Ausgangstext -
Das vorliegende Buch »Der Glaubenswahn«, das sich schwerpunktmäßig mit dem alttestamentlichen Gott beschäftigt (Gott Vater), ist der Abschluss einer »Wahn-Trilogie« in drei Bänden.2 Im Buch »Der Jesuswahn«3 war der neutestamentliche Gott bzw. der zu einem Gott hochgeglaubte Mensch Jesus von Nazareth (Gott Sohn) das Thema. Wer bemängelt, dass das Neue Testament in den vorliegenden Ausführungen kaum erwähnt wird, sei auf dieses Buch verwiesen. Was die Kirchen und Theologen immer wieder findig und fantasievoll aus dem alt- und neutestamentlichen Gott gemacht haben und immer noch machen, wurde im Buch »Der Dogmenwahn« (Gott Heiliger Geist) beschrieben.4

Das vorliegende Buch erscheint im Lutherjahr 2017. Die protestantischen Kirchen werden es nicht versäumen, halb kritisch auch auf die negativen Seiten des sogenannten Reformators einzugehen, etwa auf seinen Judenhass und seine zweifelhafte Rolle in den Bauernkriegen. Daneben aber werden sie die »bleibenden Verdienste« rühmen, die mit ihm angeblich verbunden sind. Und darunter wird als einer der ersten Punkte die Neuentdeckung der Bibel sein. Es waren ja Luther und seine Nachfolger, die die biblischen Schriften zum Mittelpunkt des religiösen »Denkens« machten – was dann bisweilen zu einer regelrechten Bibelvergötzung geführt hat, die bei heutigen evangelikalen und pietistischen Gruppen noch virulent ist.

Gestellte Aufgabe -
Setze den Ausgangstext über das Buch »Der Glaubenswahn« und Luthers Rolle bei der Neuentdeckung der Bibel nach seinem letzten Satz fort. Die Einträge stammen aus einer anderen Quelle als der Text.

Gezeigte Einträge -
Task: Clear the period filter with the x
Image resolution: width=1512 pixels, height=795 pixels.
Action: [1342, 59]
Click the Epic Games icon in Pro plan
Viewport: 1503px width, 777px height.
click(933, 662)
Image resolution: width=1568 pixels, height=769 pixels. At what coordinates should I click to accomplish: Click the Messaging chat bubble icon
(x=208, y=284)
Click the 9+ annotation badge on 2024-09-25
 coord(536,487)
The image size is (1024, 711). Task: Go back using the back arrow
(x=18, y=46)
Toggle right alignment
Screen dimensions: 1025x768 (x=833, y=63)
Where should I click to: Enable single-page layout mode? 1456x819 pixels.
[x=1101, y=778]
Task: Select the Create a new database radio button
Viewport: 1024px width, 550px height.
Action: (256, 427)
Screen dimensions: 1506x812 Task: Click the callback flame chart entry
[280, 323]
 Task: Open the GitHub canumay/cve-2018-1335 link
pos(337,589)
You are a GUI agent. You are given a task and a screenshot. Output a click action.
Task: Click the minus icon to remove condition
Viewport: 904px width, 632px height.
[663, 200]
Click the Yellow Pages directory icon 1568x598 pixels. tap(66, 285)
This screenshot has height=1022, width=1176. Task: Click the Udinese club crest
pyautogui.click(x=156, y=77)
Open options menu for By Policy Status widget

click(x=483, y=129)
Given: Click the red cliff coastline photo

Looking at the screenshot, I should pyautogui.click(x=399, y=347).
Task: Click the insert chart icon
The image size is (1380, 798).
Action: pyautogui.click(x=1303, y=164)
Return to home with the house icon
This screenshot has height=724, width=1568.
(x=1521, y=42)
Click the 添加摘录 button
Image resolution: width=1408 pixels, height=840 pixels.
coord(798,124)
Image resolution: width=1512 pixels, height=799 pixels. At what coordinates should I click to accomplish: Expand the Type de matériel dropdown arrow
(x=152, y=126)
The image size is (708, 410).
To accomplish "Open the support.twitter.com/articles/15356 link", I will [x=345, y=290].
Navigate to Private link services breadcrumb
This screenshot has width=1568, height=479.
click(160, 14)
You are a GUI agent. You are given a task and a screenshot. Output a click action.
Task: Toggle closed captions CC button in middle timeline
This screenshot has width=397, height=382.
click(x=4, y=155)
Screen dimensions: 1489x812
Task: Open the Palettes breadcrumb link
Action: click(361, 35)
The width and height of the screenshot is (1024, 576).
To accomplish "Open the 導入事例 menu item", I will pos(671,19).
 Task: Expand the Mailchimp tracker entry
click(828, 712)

Antwort zur Aufgabe -
Es wird die Frage zu stellen sein, ob die Bibel es wirklich wert war, so hoch gestellt worden zu sein. Ob sie ihre ethische Erhöhung und Wertschätzung wirklich verdient hat. Oder ob sie stattdessen nicht eher mitgeholfen hat, dass absurde religiöse Vorstellungen und fragwürdige Werte, die längst auf den Müllhaufen der Geschichte gehören, wieder salonfähig geworden sind. Was uns Luther mit der Wiederentdeckung der Bibel hinterlassen hat – auch das will dieses Buch zeigen – war kein Segen, sondern ein Übel. Wie auch die sogenannte »Reformation« ein Übel war, nämlich ein nach hoffnungsvollen Aufbrüchen in Renaissance und Humanismus erfolgter Rückfall in mittelalterliche Scholastik und religiöse Rechthaberei – mit all den negativen Begleiterscheinungen einer Spaltung Europas und mit Religionskriegen bis hin zum Dreißigjährigen Krieg. Selbst ernannte Propheten werden von ihren Gläubigen gerne bejubelt, haben der Welt aber selten gutgetan.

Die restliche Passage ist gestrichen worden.